FLP’s guide to help you get through COVID-19
We have put together a few resources to help you understand what is available during these trying times
FAQ about the Stimulus Check
What determines who is eligible?
2019 tax return if filed. If not filed your 2018 tax return will be used.
You can also use a 2019 social security statement showing your income
Who gets it?
People claiming themselves, with a valid social security number
If someone claims you as a dependent, you cannot get payment, even if you are an adult
How much can I get?
Single adults with Social Security numbers who have an adjusted gross income of $75,000 or less will get the full amount of $1200
Married couples with no children earning $150,000 or less will receive a total of $2,400
For each child under 16 years old, you will get $500
Taxpayers filing as head of household will get the full payment if they earned $112,500 or less
There is no payment for single people earning over $99,000 and married people with no children, earning over $198,000
Do I have to apply to receive payment?
No, if the IRS has your bank information, direct deposit will be used based on the most recent tax documents filed
If you qualify, you will receive a notice in the mail containing information about where and when your check will be sent.
The Small Business Owner’s Guide to the CARES Act
Paycheck Protection Program provides capital to cover the cost of retaining employees
The Paycheck Protection Program offers loans for small businesses with fewer than 500 employees, select types of businesses with fewer than 1,500 employees, 501(c)(3) non-profits with fewer than 500 workers and some 501(c)(19) veteran organizations.

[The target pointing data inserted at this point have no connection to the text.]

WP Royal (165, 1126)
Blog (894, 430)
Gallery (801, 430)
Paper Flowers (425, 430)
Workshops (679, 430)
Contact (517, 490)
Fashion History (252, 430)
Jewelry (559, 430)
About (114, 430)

Additionally, the self-employed, sole proprietors, and freelance and gig economy workers are also eligible to apply. Businesses, even without a personal guarantee or collateral, can get a loan as long as they were operational on February 15, 2020.
Small businesses that take out these loans can get some or all of their loans forgiven, as long as employers continue paying employees at normal levels during the eight weeks following the origination of the loan, then the amount they spent on payroll costs (excluding costs for any compensation above $100,000 annually), mortgage interest, rent payments and utility payments can be combined and that portion of the loan will be forgiven
Criteria/issues clarified or changed on April 2
- The program employs “first come, first serve” prioritization.

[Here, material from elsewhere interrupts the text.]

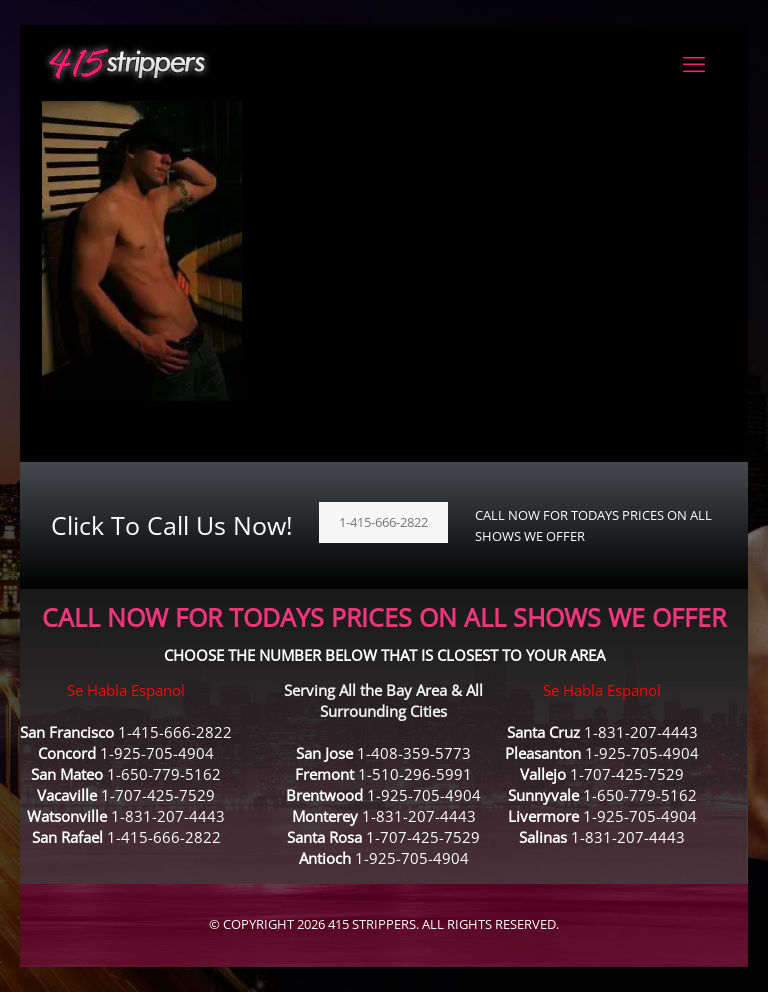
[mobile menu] (694, 63)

- The per-employee salary limit to be used when calculating payroll costs is $100,000. Health insurance, benefits, and employer state taxes on payroll are included over and above this amount.
- The guidance defines the payroll period as the “last 12 months,” while the current application states “most applicants will use the average monthly payroll for 2019.” Lenders are being required to collect full 2019 calendar year payroll information to confirm payroll definition.
- 75% of the use of the funds shall be for payroll.
- Independent contractors may not be counted toward payroll costs.
- Independent contractors/sole proprietors are eligible for the PPP based on their self-employment net income.
- Federally illegal businesses, such as cannabis, may not participate in the program.
- The SBA plans to issue additional guidance on the applicability of affiliation rules.
Economic Injury Disaster Loans are large infusions of cash for operating expenses
EIDLs are lower interest loans of up to $2 million, with principal and interest deferment at the Administrator’s discretion, that are available to pay for expenses that could have been met had the disaster not occurred, including payroll and other operating expenses.
Emergency Economic Injury Grant is a quick infusion of a smaller amount of cash
These grants provide an emergency advance of up to $10,000 to small businesses and private non-profits harmed by COVID-19 within three days of applying for an SBA Economic Injury Disaster Loan (EIDL). To access the advance, you first apply for an EIDL and then request the advance. The advance does not need to be repaid under any circumstance, and may be used to keep employees on payroll, to pay for sick leave, meet increased production costs due to supply chain disruptions, or pay business obligations, including debts, rent and mortgage payments.
Small Business Debt Relief Program could help with keeping up with payments on your current or potential SBA loan
This program will provide immediate relief to small businesses with non-disaster SBA loans, in particular 7(a), 504, and microloans. Under it, SBA will cover all loan payments on these SBA loans, including principal, interest, and fees, for six months. This relief will also be available to new borrowers who take out loans within six months of the President signing the bill into law.